Allerdings, und das sollte auch beachtet werden, wird dem gedruckten Buch seit der Erfindung des E-Books und der Hörbücher ein Massensterben vorausgesagt. Buchhandlungen schließen, wer braucht schon noch Papierbücher, wenn man tausende von Büchern auf dem Kindle haben kann? Von Abo-Angeboten wie Kindle Unlimited ganz zu schweigen. Zudem lassen sich von E-Books spielend leicht Raubkopien erstellen und auf Torrent-Seiten vervielfältigen, was den Verlagen und Autor*innen gehörige Einbußen in den Einnahmen verursacht.

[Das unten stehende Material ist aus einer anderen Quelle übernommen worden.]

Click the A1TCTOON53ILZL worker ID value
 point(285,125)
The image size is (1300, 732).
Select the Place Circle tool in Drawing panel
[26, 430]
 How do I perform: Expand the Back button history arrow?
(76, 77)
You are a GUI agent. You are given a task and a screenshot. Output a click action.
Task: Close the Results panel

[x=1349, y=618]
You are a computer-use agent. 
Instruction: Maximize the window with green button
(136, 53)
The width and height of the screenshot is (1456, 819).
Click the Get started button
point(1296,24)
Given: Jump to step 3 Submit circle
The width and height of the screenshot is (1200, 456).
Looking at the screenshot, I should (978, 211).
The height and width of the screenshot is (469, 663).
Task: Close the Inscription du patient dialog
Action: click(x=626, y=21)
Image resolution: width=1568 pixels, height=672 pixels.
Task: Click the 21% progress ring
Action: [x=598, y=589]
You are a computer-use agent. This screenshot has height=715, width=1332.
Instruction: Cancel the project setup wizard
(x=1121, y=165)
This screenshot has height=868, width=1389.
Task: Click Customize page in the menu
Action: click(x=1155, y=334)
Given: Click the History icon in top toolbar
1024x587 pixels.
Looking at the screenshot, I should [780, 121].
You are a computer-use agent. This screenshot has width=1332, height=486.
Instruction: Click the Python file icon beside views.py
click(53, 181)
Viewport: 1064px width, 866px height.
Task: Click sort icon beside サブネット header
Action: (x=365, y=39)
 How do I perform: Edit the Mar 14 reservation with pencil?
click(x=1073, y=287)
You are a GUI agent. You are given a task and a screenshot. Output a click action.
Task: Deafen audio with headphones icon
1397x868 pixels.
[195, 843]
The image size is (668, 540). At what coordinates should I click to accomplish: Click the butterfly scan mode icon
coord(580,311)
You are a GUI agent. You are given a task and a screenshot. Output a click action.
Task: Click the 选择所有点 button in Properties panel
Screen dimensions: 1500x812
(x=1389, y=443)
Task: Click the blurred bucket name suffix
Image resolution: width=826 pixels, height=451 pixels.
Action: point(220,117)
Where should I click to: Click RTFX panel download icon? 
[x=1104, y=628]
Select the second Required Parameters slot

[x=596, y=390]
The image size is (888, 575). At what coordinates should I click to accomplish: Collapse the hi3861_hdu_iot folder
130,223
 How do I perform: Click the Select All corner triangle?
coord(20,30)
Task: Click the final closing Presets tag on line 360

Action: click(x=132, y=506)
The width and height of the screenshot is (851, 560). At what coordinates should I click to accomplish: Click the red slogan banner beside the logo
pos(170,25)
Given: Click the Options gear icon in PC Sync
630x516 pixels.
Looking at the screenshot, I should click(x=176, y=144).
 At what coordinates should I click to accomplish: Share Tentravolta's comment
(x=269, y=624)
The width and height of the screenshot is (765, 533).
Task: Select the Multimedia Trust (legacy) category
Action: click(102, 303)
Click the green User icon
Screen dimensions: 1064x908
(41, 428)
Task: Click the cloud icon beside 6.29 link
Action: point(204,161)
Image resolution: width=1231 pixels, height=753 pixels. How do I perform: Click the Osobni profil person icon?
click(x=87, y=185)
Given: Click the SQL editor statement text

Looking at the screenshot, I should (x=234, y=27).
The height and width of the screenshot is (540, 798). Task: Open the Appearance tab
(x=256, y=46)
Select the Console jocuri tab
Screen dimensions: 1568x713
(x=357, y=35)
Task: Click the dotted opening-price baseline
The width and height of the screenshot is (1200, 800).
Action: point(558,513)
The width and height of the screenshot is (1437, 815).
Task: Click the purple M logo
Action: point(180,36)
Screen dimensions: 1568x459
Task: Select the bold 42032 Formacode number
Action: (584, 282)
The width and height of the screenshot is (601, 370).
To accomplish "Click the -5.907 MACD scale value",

Die Community der Lese-Begeisterten auf den sozialen Plattformen wächst täglich. Ist es nicht schön, dass Lesen immer noch so viele Fans hat? Dass junge Menschen in Buchhandlungen vor den Regalen stehen und leidenschaftlich einander Bücher empfehlen, die sie auf TikTok gesehen haben? Und dabei den stationären Buchhandel bevölkern, der wie kaum eine andere Branche im Einzelhandel unter der übermächtigen Präsenz von Online-Portalen leidet?

Eine Chance für den stationären Buchhandel

Vielleicht sollte man Schmuckausgaben und Farbschnitte von einer anderen Seite betrachten: Weniger als das verzweifelte Bemühen um die Gunst von Influencer*innen, und mehr als trotziges Aufbäumen einer Branche, der seit langem der Tod prophezeit wird. 

Denn werden Romane von den meisten Menschen immer noch als billige Konsumgüter wahrgenommen, setzen Schmuckausgaben ein klares Statement dagegen: Bücher sind wichtig. Bücher sind ein Schatz. Und physische Bücher sind das schönste überhaupt.